> _PROMPT A_
In the steel building passage, substitute "permit office" for "building department" and write out everything from "Some counties have" down to "in barndominium builds)".
> _PROMPT B_
Using the steel building passage, explain in one to three sentences why the slab has to be ready on delivery day.
> _PROMPT C_
Condense the paragraph in the steel building passage that begins "Some buyers do a minimal finish-out" into a shorter version that keeps its main facts.

> _SELECTED EXTRACT_
The slab needs to be level and sized to match your building's footprint. Anchors go into the concrete at specific points along the perimeter and through the base. If the slab isn't ready on delivery day, installation can't happen, and every trade you have lined up behind us gets pushed back too.
Some counties have specific requirements for slab thickness, rebar placement, and footings on structures intended for residential occupancy. A slab that meets code for a storage barn might not satisfy the same county inspector on a building you're planning to live in full-time. Talk to your local building department before you pour.
If you're still planning the slab, read our guide on concrete foundation mistakes with steel building projects before the site work starts.
Interior finish-out
The shell gives you an open interior with nothing else built in it yet. The finish-out list is long:
- Interior stud walls and framing
- Insulation (spray foam, batt, or rigid board are all common in barndominium builds)
- Drywall, metal liner panels, or exposed steel interior
- Flooring throughout
- Ceiling treatment
- Any loft framing or second-floor buildout
Some buyers do a minimal finish-out for a shop/living combo with bare walls in the work area and finished drywall in the living section. Others go fully residential throughout. Both work. What doesn't work is trying to hire your contractor the week after we deliver. Have that person hired and scheduled before the shell goes up.
Electrical, plumbing, and HVAC
These three trades aren't part of the shell, and the decisions you make about them affect your shell design before you even order.
Where your electrical panels go, where plumbing stubs up through the slab, what HVAC system fits your total square footage. All of that influences interior layout. Which means where you position roll-up doors, walk-in entries, and windows has to account for where mechanical rough-in will land.

> _EXTRACTED INFORMATION_
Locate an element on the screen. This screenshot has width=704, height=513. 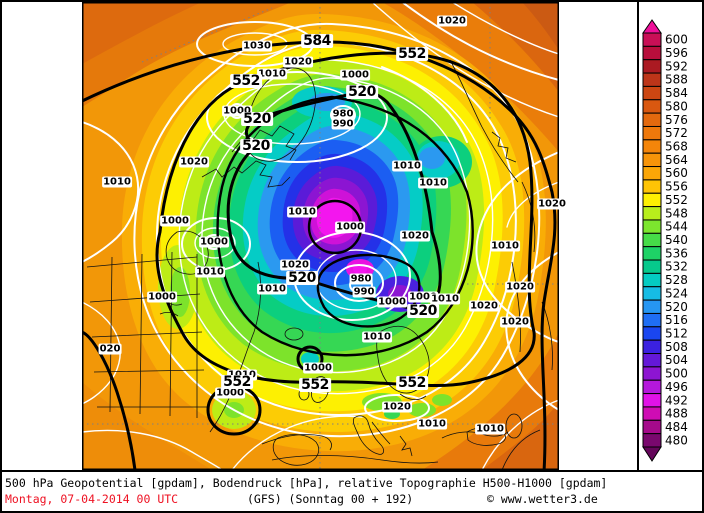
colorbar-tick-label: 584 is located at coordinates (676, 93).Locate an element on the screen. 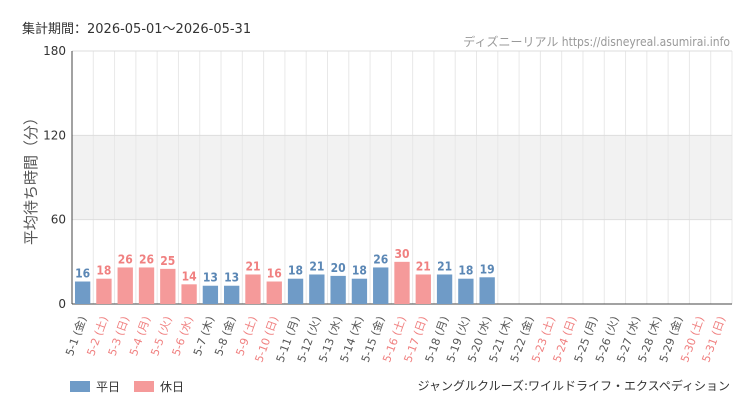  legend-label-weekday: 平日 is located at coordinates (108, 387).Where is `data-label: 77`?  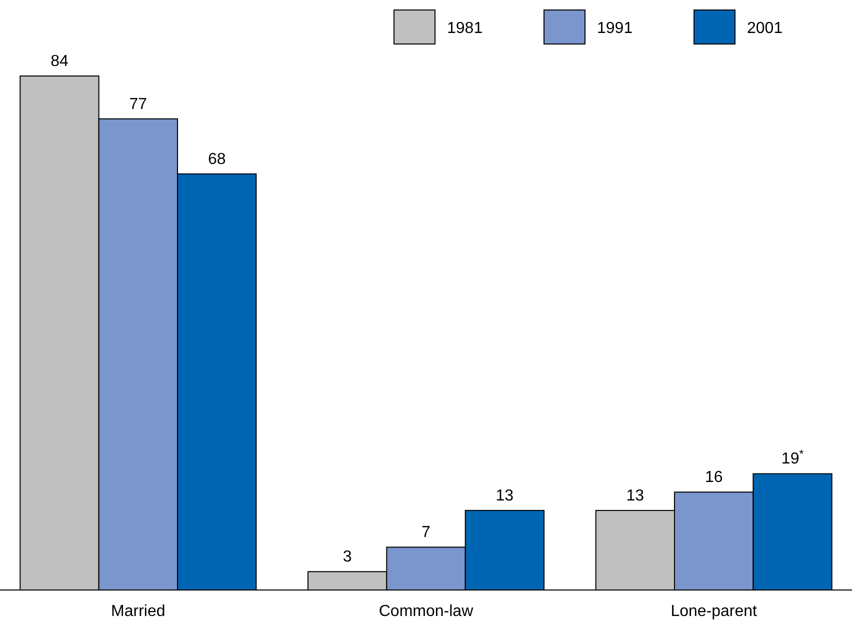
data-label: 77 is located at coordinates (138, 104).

> _TASK RESULT A_
Some counties have specific requirements for slab thickness, rebar placement, and footings on structures intended for residential occupancy. A slab that meets code for a storage barn might not satisfy the same county inspector on a building you're planning to live in full-time. Talk to your local permit office before you pour.
If you're still planning the slab, read our guide on concrete foundation mistakes with steel building projects before the site work starts.
Interior finish-out
The shell gives you an open interior with nothing else built in it yet. The finish-out list is long:
- Interior stud walls and framing
- Insulation (spray foam, batt, or rigid board are all common in barndominium builds)

> _TASK RESULT B_
If the slab isn't ready on delivery day, installation can't happen. Every trade lined up behind the installation also gets pushed back.

> _TASK RESULT C_
Buyers can do a minimal finish-out for a shop/living combo, with bare walls in the work area and finished drywall in the living section, or they can go fully residential throughout. Both approaches work. Either way, the contractor should be hired and scheduled before the shell goes up, not the week after delivery.